───── Source data
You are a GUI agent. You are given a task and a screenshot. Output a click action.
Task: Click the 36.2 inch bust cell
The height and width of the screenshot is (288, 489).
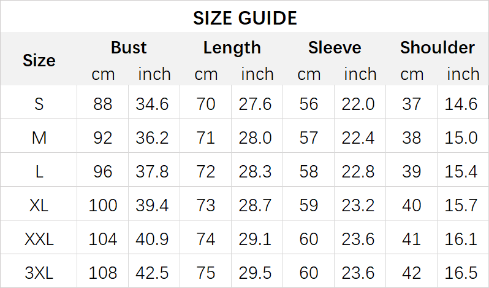[x=153, y=138]
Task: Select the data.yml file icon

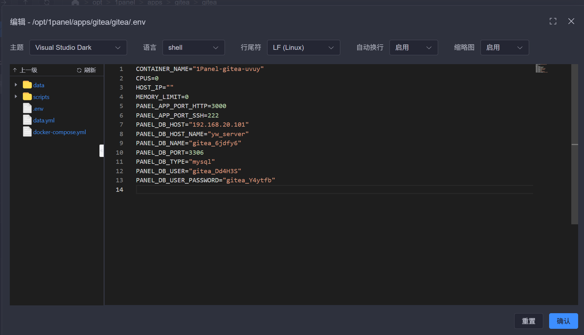Action: point(27,120)
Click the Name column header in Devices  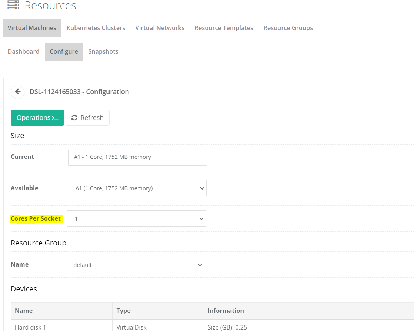[x=24, y=311]
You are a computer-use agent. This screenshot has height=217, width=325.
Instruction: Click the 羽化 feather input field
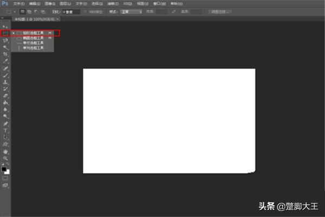coord(70,11)
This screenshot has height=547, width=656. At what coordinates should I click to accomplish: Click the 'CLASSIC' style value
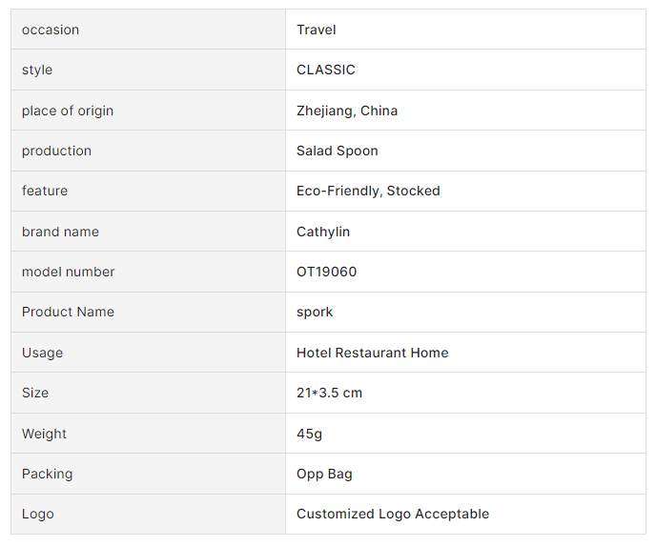pyautogui.click(x=326, y=70)
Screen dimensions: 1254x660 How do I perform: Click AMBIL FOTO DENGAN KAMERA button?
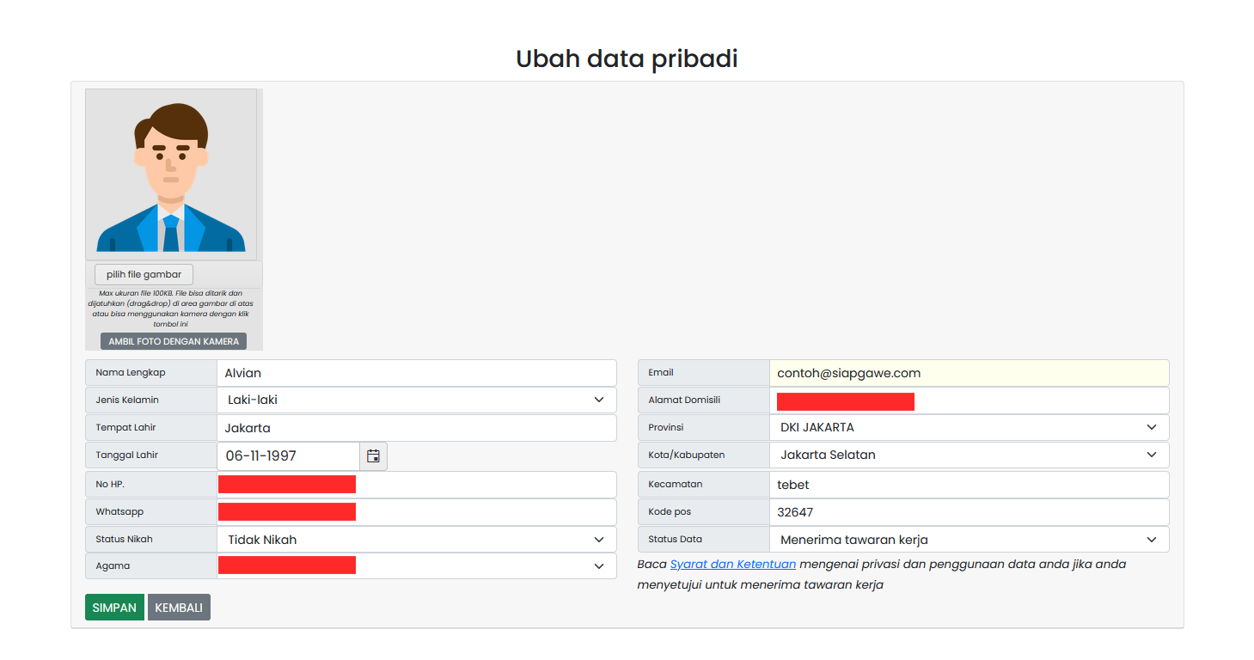pos(174,341)
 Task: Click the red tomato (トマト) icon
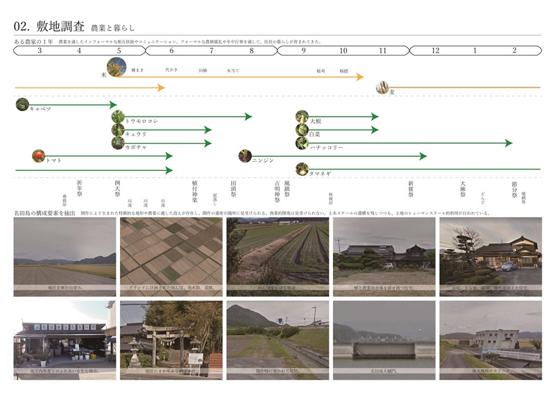click(x=38, y=156)
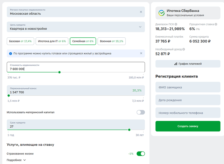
──────────
Brief: Copy every line of the listing where the word "agent" appears.

Answer section:
You are a GUI agent. You are given a task and a screenshot. Output a click action.
You are a computer-use agent. This screenshot has height=217, width=325.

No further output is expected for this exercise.